Bagging (Bootstrap Aggregating) ^{[72]} involves training multiple models independently on different subsets of the training data, typically using the same learning algorithm. The final prediction is obtained by averaging or voting the predictions of the individual models. Random Forest is an example of a popular ensemble method that utilizes bagging ^{[73]}.

AdaBoost (Adaptive Boosting) ^{[74]} sequentially trains multiple homogeneous weak models and adjusts the weights of the training examples to emphasize misclassified instances. The final prediction is a weighted combination of the predictions from the individual models, with more weight given to more accurate models ^{[75]}.

Gradient Boosting ^{[76]} is an advanced boosting methodology that incorporates the principles of gradient descent for optimization purposes. It assembles an ensemble of weak learners in a sequential manner. The primary objective during this iterative process is for each subsequent model to specifically address and minimize the residual errors—also referred to as gradients—with respect to a predetermined loss function ^{[77]}.
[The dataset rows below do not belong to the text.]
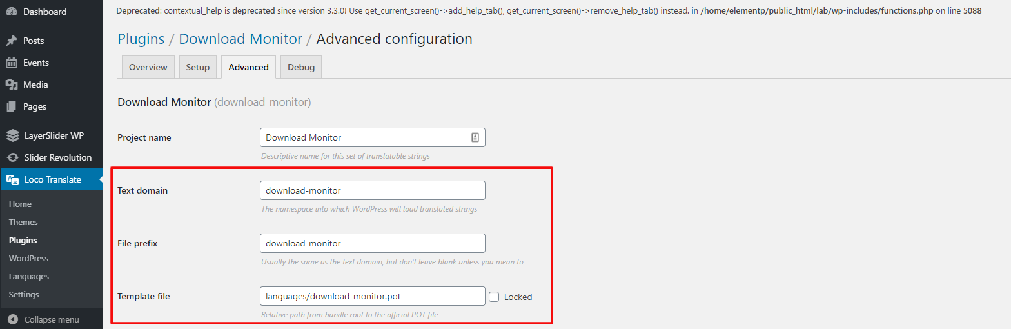This screenshot has width=1011, height=329.
Task: Switch to the Debug tab
Action: pyautogui.click(x=301, y=67)
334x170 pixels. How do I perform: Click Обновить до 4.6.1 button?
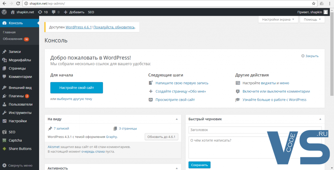(x=161, y=137)
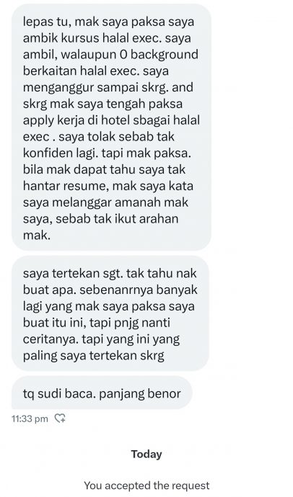Image resolution: width=293 pixels, height=497 pixels.
Task: Click the word "menganggur" in the first bubble
Action: pos(58,87)
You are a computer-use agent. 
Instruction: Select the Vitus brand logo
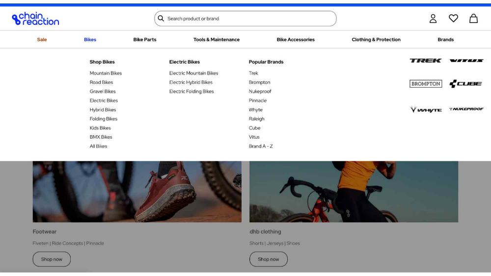click(x=466, y=61)
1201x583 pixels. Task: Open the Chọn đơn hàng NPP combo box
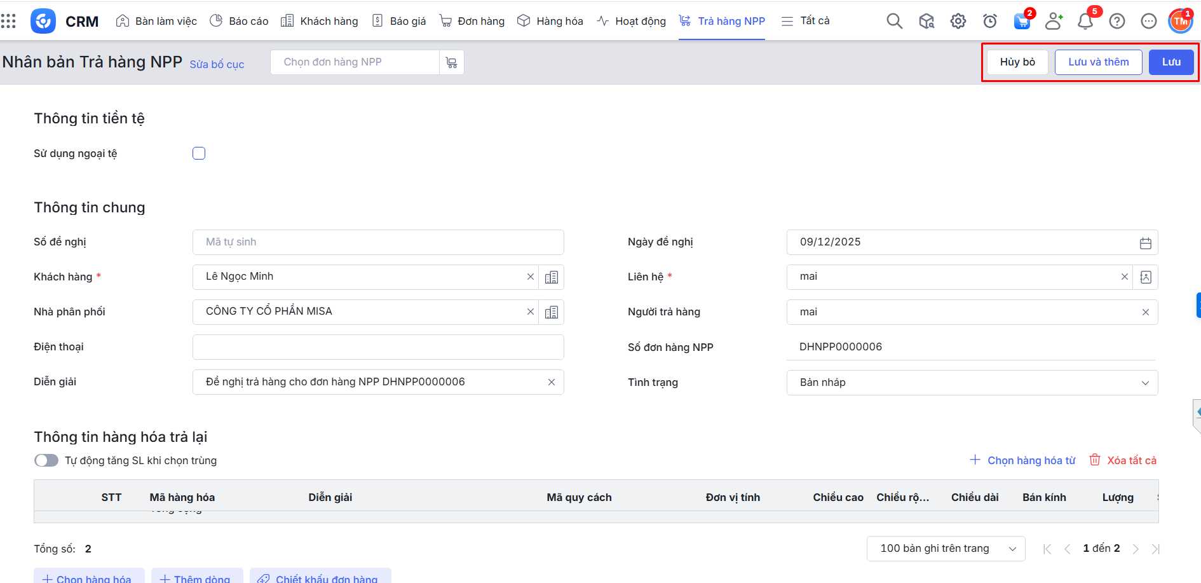pos(355,62)
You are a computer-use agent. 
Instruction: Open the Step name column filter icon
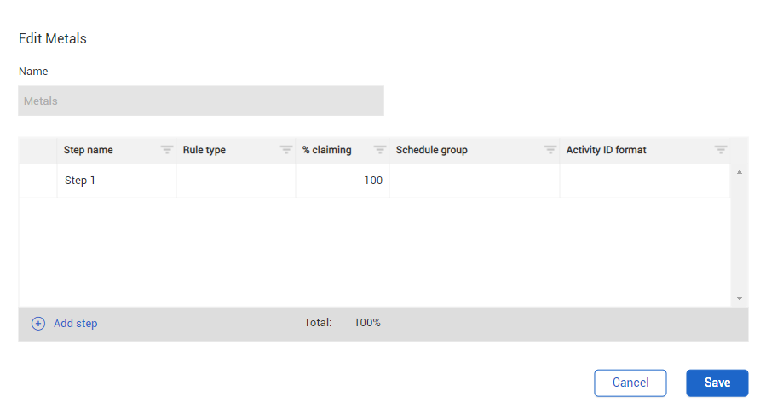point(167,150)
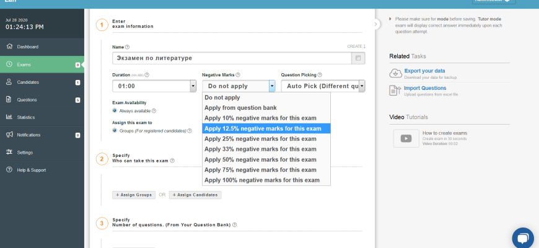The image size is (539, 248).
Task: Click the Assign Candidates button
Action: tap(195, 195)
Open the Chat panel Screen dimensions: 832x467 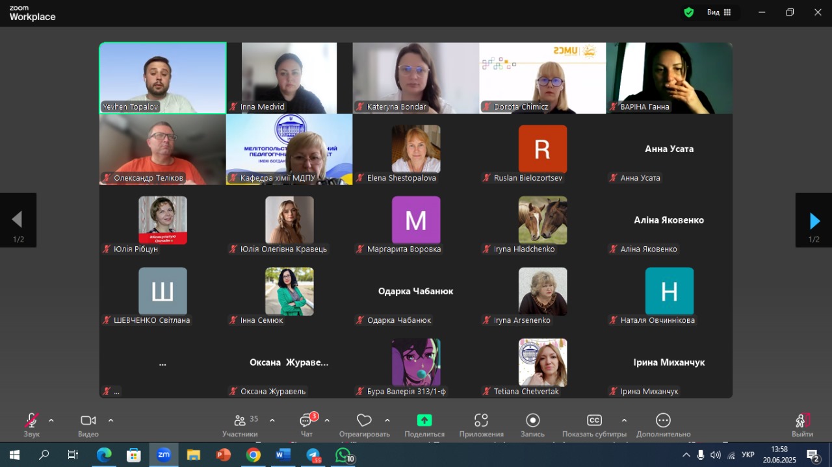[306, 425]
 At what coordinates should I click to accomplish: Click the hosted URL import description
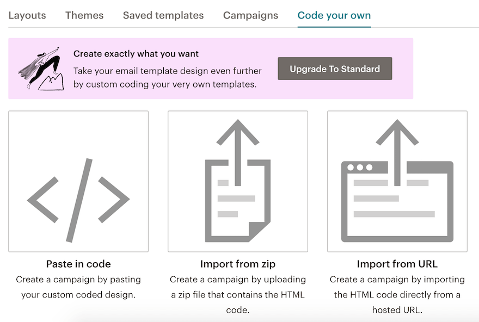[397, 294]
XGBoost (Extreme Gradient Boosting) ^{[78]} is an optimized and highly efficient implementation of gradient boosting. It introduces regularization techniques to control model complexity and prevent overfitting and uses a more advanced construction to provide parallel processing capabilities to accelerate training on large data sets. It also offers builtin functionality for handling missing values, feature importance analysis, and early stopping ^{[79]}.

Stacking ^{[80]}^{[81]} enhances the predictive accuracy by integrating heterogeneous weak learners. These base models are trained in parallel to provide a range of predictions, upon which a metamodel is subsequently trained, synthesizing them into a unified final output. This not only leverages the strengths of individual models, but also reduces the risk of overfitting.
Ensemble techniques can enhance model performance by reducing overfitting, increasing model stability, and capturing diverse aspects of the data. They are widely used in various domains and have been shown to improve performance in tasks such as classification, regression, and anomaly detection.
2.5. Techniques to Prevent OverFitting and Improve Generalization
To prevent overfitting and improve the generalization capability of individual or ensemble models, beside the abovementioned ensemble methods, several other techniques can be employed ^{[82]}, as detailed below.
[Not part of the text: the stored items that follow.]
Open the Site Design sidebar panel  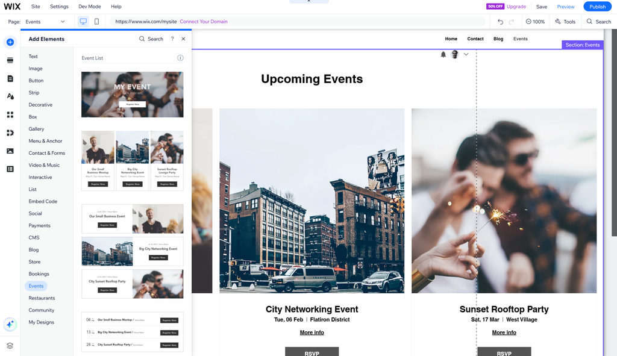[x=10, y=96]
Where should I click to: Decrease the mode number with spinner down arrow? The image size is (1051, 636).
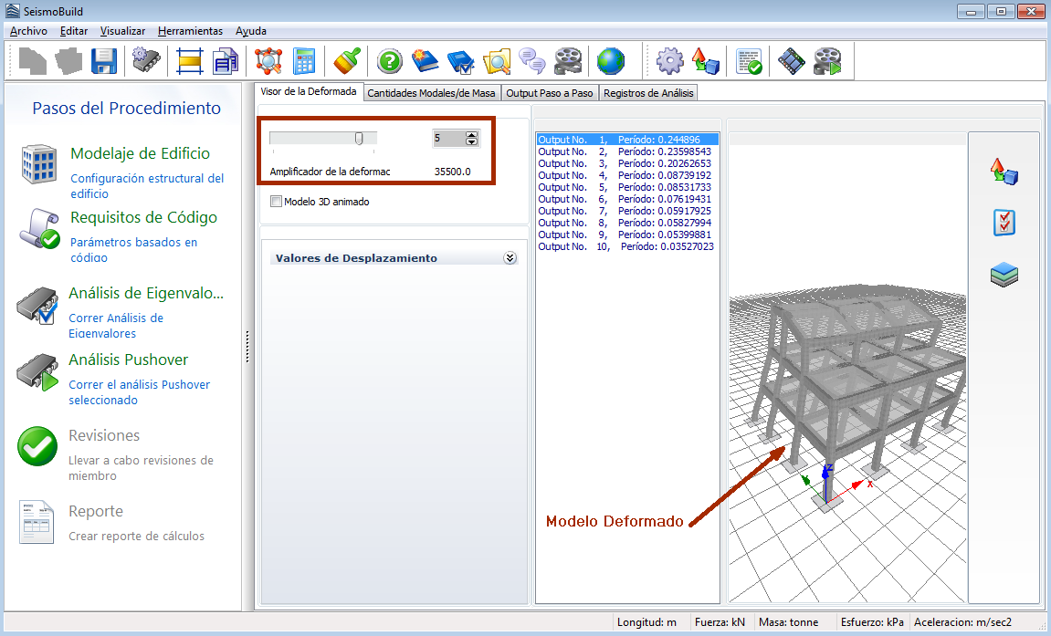pos(472,142)
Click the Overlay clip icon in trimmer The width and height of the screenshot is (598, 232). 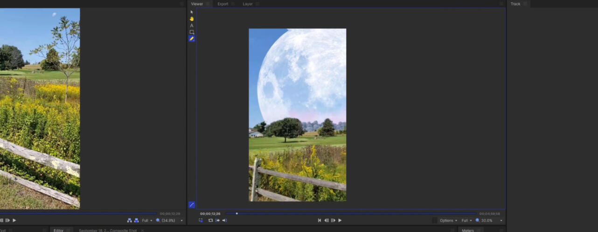point(136,220)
Crossvalidation ^{[83]}^{[84]} is a widely used technique to estimate the performance of a model on unseen data. It involves partitioning the available data into multiple subsets, training the model on a subset, and evaluating its performance on the remaining subset which can guide the selection of hyperparameters and model architecture.

Regularization methods ^{[85]}^{[86]}, such as L1 and L2 regularization, add a penalty term to the loss function during training. This discourages the model from fitting the training data too closely and encourages simpler and more robust models ^{[87]}.

Dropout ^{[88]} is a technique commonly used in deep learning models. It randomly deactivates a fraction of the neurons during training, effectively creating an ensemble of smaller subnetworks. This encourages the network to learn more robust and less dependent representations, reducing overfitting and improving generalization.

Early stopping ^{[89]}^{[90]} involves monitoring the model’s performance on a validation set during training and stopping the training process when the performance on the validation set starts to degrade. This prevents the model from overoptimizing the training data and helps to find an optimal point that balances training accuracy and generalization.

Data augmentation ^{[91]} involves artificially increasing the size of the training set by applying various transformations to the existing data. This introduces diversity into the training data, reducing the risk of overfitting and helping the model to better generalize to unseen examples.
These techniques, either used individually or in combination, can help to mitigate overfitting and improve the generalization ability of machine learning and deep learning models, leading to better performance on unseen data.